◆ WHAT NEEDS TO BE DONE
Set down exactly the lines below between the line holding "Viewport: 720px width, 505px height." and the line holding "Click the Nieuw add locomotive icon", inclusive; no other line belongs in the answer.

◆ INPUT
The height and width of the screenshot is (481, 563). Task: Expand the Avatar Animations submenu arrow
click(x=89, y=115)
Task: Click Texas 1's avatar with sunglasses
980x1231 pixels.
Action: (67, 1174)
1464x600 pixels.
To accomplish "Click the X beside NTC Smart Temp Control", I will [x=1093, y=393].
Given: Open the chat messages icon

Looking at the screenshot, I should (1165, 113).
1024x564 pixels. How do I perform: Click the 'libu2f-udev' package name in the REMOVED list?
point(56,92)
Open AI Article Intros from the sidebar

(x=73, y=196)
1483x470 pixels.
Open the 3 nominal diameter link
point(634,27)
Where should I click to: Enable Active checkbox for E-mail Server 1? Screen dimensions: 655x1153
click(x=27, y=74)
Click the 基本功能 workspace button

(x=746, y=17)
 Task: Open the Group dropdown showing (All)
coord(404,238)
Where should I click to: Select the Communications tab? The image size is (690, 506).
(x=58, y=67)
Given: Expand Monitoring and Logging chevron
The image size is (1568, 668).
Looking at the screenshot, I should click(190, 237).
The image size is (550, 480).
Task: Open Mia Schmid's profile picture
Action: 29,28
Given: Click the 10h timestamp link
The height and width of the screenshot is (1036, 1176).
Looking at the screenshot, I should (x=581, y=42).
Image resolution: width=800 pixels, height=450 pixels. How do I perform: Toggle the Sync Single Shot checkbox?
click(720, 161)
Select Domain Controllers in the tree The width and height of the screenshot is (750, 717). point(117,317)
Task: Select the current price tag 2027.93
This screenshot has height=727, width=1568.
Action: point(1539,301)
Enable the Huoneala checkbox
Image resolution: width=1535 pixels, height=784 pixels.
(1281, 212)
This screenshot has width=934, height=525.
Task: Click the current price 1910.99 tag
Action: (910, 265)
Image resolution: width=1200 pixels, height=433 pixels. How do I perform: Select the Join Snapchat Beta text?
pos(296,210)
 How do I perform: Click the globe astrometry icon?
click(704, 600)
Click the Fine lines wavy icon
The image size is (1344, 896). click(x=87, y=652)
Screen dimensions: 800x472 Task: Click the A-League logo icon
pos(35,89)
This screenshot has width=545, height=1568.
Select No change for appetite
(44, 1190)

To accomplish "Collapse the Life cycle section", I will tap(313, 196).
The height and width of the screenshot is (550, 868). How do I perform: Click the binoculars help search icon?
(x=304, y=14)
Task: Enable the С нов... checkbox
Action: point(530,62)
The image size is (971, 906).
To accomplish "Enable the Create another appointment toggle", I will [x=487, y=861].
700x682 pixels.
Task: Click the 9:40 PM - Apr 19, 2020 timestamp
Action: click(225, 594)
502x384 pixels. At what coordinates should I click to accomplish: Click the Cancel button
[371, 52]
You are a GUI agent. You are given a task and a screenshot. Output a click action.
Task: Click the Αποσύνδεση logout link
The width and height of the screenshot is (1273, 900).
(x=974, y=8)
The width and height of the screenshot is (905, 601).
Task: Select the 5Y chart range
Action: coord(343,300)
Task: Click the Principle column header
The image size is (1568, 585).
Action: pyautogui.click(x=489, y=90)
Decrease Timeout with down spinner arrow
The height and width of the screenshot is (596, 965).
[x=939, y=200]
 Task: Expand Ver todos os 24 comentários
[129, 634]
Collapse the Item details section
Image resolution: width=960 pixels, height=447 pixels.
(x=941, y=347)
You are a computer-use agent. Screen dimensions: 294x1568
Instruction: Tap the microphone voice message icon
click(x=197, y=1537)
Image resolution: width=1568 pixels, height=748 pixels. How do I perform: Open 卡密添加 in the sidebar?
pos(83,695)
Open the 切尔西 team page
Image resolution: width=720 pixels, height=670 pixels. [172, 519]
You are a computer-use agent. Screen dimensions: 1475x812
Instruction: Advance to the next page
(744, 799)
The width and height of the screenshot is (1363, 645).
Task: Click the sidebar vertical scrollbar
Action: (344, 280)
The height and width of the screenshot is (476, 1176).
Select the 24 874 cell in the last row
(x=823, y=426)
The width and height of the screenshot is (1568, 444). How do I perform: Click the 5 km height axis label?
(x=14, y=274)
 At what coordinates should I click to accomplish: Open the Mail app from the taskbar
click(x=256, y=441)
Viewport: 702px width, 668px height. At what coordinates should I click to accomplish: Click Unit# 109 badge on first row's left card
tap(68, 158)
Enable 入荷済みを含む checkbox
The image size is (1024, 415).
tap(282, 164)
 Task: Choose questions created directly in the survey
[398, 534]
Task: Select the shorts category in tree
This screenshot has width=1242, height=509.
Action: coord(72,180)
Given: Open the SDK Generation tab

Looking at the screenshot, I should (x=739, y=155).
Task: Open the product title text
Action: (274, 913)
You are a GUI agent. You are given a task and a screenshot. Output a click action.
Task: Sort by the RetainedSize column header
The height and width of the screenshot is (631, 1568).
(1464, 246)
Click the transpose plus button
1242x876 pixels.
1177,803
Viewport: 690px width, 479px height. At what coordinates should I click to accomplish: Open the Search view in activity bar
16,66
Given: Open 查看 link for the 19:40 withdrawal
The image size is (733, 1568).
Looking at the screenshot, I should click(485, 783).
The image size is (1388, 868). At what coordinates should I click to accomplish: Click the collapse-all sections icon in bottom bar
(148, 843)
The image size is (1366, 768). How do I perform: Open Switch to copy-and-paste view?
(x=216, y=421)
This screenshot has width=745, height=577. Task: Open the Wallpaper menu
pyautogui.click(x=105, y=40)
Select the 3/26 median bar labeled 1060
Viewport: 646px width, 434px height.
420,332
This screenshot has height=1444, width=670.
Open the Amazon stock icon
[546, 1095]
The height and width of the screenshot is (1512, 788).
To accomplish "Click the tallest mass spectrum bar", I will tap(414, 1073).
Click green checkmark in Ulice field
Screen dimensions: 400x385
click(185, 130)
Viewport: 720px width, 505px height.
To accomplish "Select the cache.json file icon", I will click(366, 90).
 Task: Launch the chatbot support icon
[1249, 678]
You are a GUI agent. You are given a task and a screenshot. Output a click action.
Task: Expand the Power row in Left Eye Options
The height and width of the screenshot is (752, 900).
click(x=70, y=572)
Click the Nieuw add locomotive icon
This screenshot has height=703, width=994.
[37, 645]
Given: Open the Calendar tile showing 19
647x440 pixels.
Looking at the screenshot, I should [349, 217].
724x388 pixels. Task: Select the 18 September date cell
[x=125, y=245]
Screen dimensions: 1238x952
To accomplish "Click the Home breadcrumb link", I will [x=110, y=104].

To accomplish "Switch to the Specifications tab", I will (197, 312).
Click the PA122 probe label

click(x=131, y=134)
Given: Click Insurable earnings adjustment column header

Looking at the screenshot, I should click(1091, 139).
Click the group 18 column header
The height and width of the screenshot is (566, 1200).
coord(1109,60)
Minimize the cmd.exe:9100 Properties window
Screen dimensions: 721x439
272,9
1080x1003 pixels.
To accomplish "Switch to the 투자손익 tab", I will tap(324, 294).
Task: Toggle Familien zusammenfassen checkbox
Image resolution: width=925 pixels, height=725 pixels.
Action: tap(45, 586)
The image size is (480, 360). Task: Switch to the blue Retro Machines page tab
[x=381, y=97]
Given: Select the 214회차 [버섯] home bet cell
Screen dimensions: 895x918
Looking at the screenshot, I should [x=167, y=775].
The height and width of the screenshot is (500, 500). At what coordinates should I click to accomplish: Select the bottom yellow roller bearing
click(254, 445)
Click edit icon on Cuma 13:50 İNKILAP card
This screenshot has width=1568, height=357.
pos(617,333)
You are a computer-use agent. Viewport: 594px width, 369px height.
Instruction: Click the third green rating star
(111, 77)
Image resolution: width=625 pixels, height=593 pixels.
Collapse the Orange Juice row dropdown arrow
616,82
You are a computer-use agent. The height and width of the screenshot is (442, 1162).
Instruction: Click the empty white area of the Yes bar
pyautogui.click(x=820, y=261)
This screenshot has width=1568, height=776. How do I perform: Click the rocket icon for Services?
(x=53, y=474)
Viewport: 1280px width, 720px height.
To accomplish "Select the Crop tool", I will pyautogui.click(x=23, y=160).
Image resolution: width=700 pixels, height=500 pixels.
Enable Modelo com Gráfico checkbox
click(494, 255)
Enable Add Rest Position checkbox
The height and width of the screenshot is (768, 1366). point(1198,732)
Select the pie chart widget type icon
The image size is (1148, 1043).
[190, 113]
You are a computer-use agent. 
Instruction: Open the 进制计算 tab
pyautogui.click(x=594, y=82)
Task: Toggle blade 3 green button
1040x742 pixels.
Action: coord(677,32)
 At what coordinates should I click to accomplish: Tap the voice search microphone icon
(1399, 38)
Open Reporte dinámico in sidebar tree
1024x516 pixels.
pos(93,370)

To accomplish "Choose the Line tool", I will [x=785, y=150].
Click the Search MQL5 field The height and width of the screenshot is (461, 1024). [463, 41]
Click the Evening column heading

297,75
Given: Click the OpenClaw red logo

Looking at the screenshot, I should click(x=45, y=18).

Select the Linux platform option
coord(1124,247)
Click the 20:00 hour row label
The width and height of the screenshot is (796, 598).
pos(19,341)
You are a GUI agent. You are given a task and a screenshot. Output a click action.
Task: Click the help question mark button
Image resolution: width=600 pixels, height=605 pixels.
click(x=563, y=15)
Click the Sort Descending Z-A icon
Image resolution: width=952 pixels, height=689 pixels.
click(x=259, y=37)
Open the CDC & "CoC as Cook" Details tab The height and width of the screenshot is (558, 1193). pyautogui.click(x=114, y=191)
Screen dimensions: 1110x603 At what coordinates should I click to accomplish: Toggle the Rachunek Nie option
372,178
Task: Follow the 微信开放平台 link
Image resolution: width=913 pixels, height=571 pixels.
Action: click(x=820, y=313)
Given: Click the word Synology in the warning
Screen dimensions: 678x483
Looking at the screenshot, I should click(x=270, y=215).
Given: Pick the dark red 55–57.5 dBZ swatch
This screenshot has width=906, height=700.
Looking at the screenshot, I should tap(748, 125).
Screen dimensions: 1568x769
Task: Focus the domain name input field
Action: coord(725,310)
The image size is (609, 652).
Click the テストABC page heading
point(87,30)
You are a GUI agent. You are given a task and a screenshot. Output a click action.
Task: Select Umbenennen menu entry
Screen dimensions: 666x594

◆ ANSWER TO THIS PROBLEM
Viewport: 720px width, 505px height.
To accomplish "Select the cache.json file icon", I will click(366, 90).
 Task: Launch the chatbot support icon
[1249, 678]
You are a GUI agent. You are given a task and a screenshot. Output a click action.
Task: Expand the Power row in Left Eye Options
The height and width of the screenshot is (752, 900).
click(x=70, y=572)
Click the Nieuw add locomotive icon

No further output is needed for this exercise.